EXERCISE PROMPT. Turn the part of the data that opens with the line containing "Identify the location" and continues through the end of the data into a Markdown table with the columns "Row" and "Line," skipping any blank lines. Leave the pictures out of your table.

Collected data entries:

◇ ◇ ◇ ◇ ◇

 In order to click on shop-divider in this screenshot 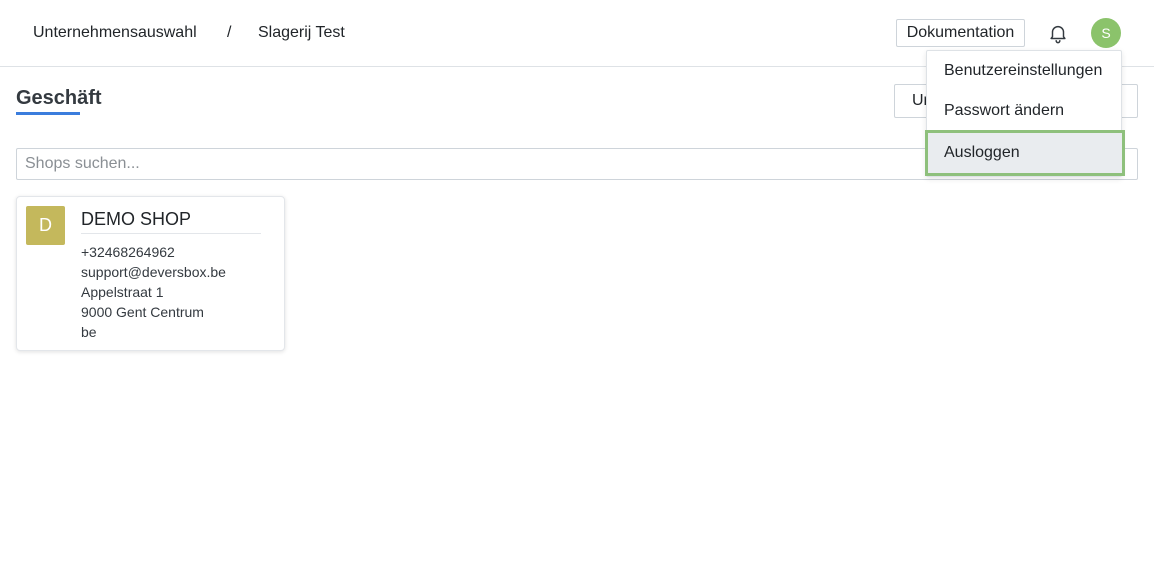, I will do `click(171, 234)`.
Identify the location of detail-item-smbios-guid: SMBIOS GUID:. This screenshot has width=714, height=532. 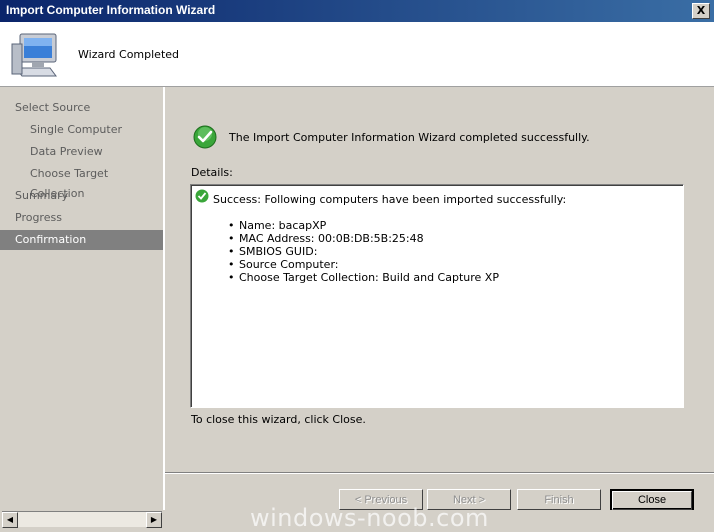
(364, 252).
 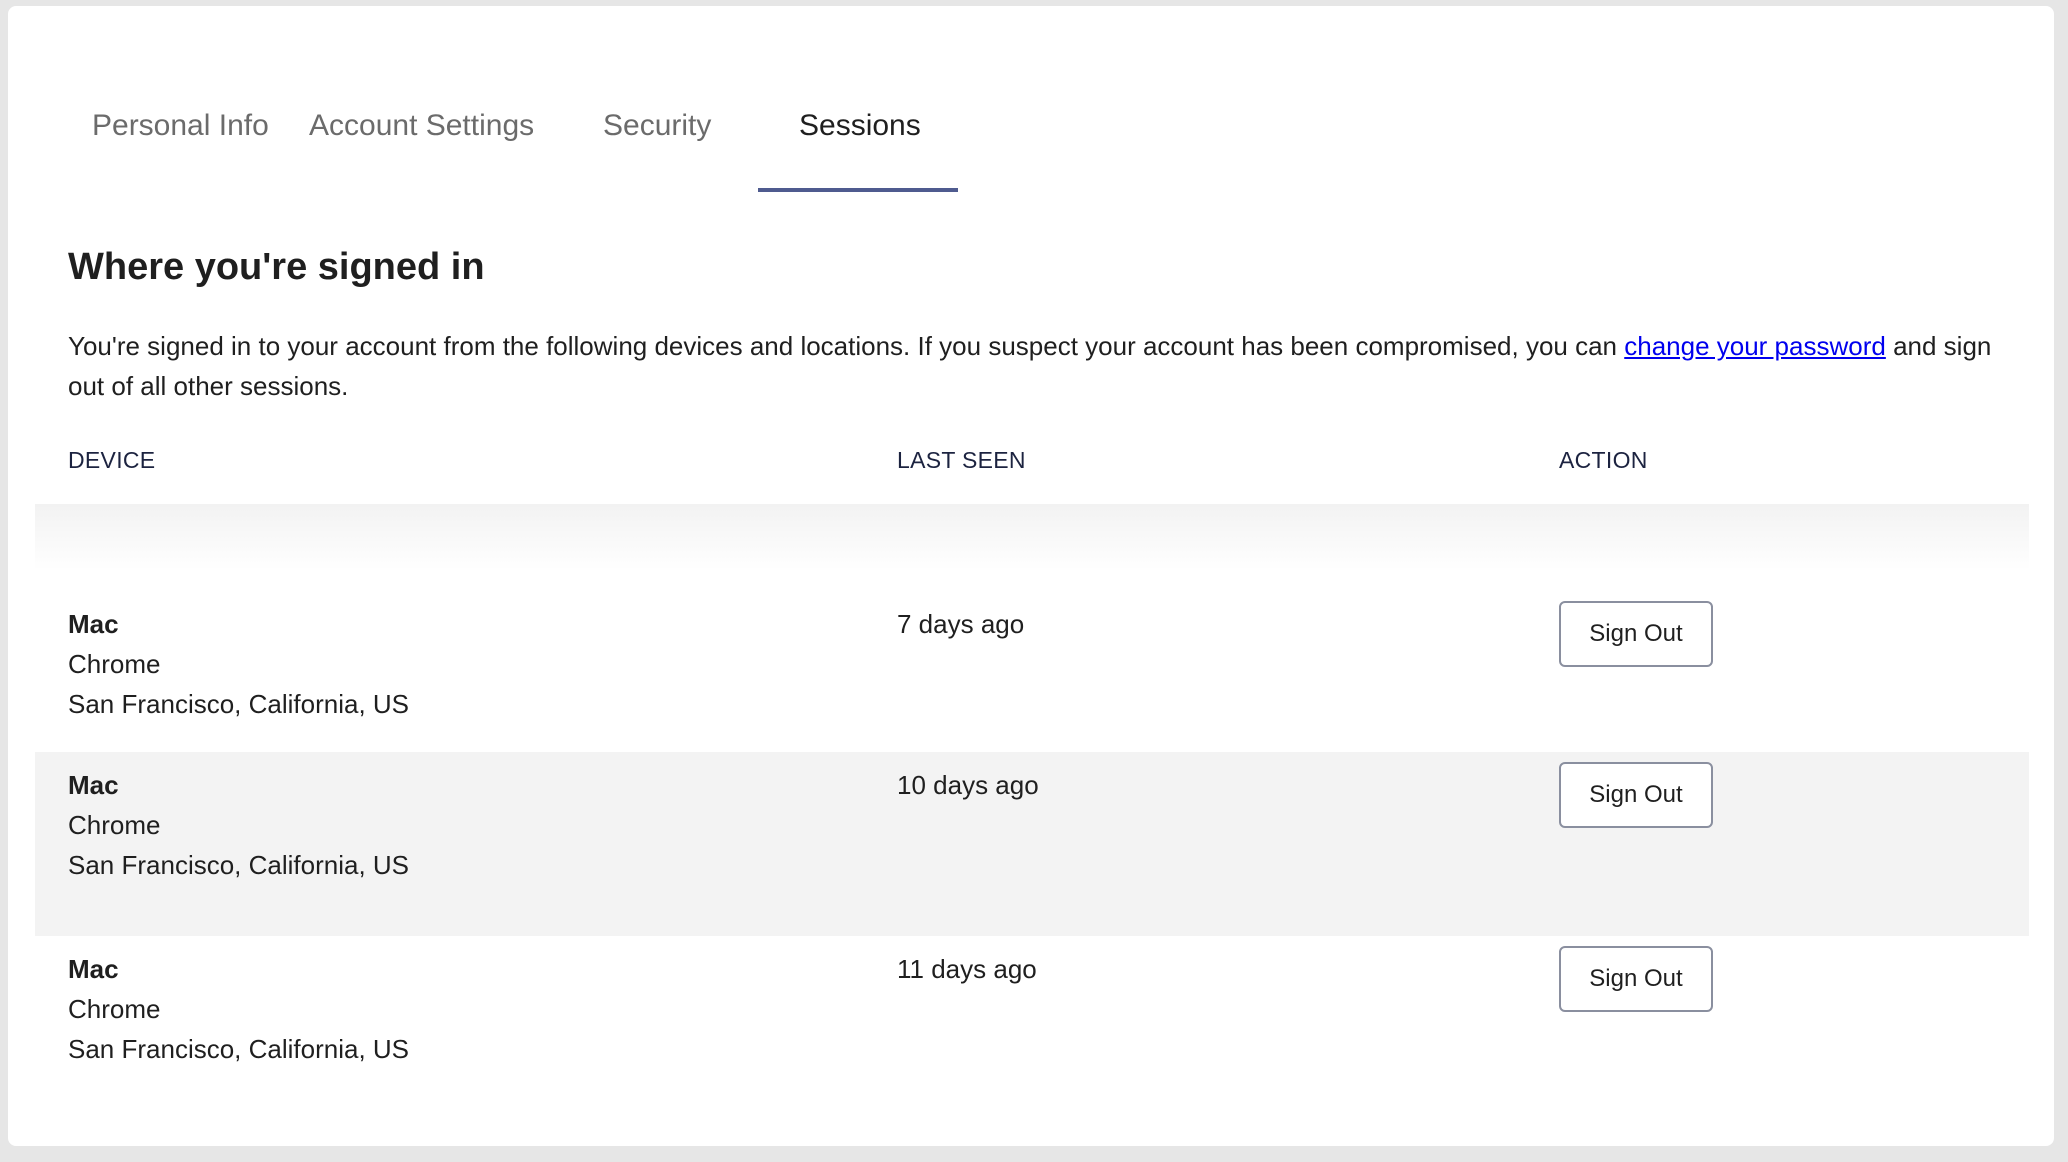 What do you see at coordinates (858, 190) in the screenshot?
I see `active-tab-indicator` at bounding box center [858, 190].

◇ ◇ ◇ ◇ ◇

WRITTEN RESPONSE.
| Row | Line |
|---|---|
| 1 | Identify the location of detail-item-smbios-guid: SMBIOS GUID:. This screenshot has width=714, height=532.  |
| 2 | (364, 252). |
| 3 |   What do you see at coordinates (858, 190) in the screenshot? |
| 4 | I see `active-tab-indicator` at bounding box center [858, 190]. |